London - European shares held near five-year highs on Friday as central bank stimulus continued to support equities over other asset classes.
Key US non-farm payrolls (NFPs) data for April, due at 14:30, is expected to show an increase of 145 000 jobs, with limited downside potential for equities even if the figure is weaker, according to Manoj Ladwa, head of trading at TJM Partners.
"If the numbers do come in around expectations, it'll be received relatively well, but if it's a lot lower, then the Federal Reserve has already indicated it's going to continue its bond purchasing programme," Ladwa said.
"The market is well supported at the moment from central banks globally, and with the ECB yesterday as well cutting rates, all these measures are very supportive of higher equity prices."
By 12:09, the FTSEurofirst 300 was down 0.46 of a point at 1 206.07, just 0.3% off a five-year closing high at 1 207.83 set in March. The index has gained 5.1% since mid-April, despite a disappointing earnings season.
In the current quarter, 59% of companies in Europe have missed earnings expectations while the forecasts for the second quarter have been cut by 2.2% on average over the last 30 days, according to Thomson Reuters Starmine data.
German fashion house Hugo Boss was Europe's top faller, down 5.9% after private equity firm Permira sold a further 10% stake in the company.
Deutsche Bank also downgraded Hugo Boss to "hold" from "buy" after first-quarter sales missed expectations on Thursday.
"Given the very weak conditions there's no surprise that domestically focused European companies are performing less well than their U.S. counterparts," said Henk Potts, market strategist at Barclays.
"Having said that, valuations in some way reflect that already, and the market is holding up. Selectively there are some opportunities in Europe, but we prefer the US market in general, and the earnings season has cemented that view."
One such opportunity was Germany's Adidas, up 6.3% after the sports brand posted its highest-ever gross profit margin.

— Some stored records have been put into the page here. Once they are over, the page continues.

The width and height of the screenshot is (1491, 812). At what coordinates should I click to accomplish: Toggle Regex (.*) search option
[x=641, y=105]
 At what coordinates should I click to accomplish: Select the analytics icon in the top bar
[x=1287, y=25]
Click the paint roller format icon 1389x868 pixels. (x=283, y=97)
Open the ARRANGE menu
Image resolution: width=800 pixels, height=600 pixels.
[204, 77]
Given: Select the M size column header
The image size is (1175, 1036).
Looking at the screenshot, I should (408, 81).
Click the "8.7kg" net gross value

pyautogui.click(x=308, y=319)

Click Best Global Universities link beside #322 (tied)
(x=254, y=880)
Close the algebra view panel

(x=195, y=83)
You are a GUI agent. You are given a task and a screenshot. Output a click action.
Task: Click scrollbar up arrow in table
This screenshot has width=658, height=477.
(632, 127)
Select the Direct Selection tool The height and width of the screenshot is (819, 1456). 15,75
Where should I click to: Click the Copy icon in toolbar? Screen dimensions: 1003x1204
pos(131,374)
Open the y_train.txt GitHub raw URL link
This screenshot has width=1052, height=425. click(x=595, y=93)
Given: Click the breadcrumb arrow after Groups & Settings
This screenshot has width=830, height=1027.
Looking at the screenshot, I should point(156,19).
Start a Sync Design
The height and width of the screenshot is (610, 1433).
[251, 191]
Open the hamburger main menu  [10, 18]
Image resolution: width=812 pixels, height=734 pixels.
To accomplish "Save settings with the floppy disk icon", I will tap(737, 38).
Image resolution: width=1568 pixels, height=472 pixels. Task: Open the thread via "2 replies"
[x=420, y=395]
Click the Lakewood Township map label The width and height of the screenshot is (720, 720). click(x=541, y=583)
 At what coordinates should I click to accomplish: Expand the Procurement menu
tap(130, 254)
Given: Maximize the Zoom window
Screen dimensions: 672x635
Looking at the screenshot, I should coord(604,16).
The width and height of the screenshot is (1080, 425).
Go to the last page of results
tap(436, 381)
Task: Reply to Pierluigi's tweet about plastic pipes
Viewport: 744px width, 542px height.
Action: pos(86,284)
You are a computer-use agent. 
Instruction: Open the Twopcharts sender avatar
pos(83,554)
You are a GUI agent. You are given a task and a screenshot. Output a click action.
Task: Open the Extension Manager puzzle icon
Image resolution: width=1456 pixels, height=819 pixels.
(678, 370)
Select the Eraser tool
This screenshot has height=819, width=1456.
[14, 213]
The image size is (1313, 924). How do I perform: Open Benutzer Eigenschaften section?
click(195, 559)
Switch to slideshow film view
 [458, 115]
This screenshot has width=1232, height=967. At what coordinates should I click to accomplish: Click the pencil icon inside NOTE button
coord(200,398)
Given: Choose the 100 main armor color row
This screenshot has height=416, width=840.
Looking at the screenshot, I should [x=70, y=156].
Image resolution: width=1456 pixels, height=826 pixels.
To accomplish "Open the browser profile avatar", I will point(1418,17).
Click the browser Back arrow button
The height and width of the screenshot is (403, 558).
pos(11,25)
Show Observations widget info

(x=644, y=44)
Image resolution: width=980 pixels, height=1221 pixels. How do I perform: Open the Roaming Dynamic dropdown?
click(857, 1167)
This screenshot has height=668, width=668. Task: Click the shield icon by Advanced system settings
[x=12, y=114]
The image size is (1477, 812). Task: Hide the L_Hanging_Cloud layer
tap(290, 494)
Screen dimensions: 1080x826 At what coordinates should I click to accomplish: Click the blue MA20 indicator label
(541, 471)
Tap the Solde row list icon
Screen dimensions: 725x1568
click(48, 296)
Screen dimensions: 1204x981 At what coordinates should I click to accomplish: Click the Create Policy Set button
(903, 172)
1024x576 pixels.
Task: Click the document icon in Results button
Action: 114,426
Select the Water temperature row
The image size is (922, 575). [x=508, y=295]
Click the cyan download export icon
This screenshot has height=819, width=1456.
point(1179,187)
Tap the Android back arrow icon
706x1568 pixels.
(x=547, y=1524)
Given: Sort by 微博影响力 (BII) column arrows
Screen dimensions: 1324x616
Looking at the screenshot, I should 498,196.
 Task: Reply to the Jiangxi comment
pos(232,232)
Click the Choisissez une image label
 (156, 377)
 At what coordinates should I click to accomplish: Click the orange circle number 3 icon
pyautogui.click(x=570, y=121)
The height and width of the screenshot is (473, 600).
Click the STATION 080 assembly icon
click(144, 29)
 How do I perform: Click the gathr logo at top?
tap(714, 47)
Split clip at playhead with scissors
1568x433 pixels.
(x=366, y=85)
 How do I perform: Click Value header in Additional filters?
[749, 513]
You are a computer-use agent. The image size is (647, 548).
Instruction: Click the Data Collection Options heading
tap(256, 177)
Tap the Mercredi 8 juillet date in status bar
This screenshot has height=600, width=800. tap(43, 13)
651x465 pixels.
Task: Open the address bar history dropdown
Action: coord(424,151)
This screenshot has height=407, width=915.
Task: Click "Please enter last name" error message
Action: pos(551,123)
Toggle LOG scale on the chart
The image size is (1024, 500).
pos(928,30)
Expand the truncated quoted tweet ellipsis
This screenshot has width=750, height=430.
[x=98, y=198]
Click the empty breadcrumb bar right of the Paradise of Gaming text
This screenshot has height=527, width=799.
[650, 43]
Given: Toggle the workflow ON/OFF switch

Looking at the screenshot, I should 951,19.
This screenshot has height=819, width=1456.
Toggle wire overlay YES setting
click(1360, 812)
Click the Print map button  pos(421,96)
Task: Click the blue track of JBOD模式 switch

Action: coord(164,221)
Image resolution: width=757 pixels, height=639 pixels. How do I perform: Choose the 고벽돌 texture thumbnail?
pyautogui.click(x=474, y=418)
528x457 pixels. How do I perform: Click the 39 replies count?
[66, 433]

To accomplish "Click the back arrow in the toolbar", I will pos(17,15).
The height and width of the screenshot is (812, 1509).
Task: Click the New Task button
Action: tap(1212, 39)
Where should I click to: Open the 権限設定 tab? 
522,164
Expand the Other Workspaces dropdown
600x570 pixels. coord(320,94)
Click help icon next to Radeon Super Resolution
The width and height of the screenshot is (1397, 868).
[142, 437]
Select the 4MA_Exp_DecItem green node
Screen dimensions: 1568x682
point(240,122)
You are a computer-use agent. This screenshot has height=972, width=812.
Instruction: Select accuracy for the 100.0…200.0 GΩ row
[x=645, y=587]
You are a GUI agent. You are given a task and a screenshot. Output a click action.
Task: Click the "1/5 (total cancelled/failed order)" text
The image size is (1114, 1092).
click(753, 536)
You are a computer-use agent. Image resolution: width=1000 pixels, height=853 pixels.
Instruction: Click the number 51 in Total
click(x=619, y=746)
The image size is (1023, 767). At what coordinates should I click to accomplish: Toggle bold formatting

However, RBS slid 6.9% despite posting a pre-tax profit of £826m after the state-backed lender reported worse-than-expected operating results, hit by falling revenue at its markets business.
"On the surface, those numbers don't look too bad but some of their core businesses are not performing so great" Ladwa said, adding that 280 pence, its session low on Friday, was an attractive level to buy.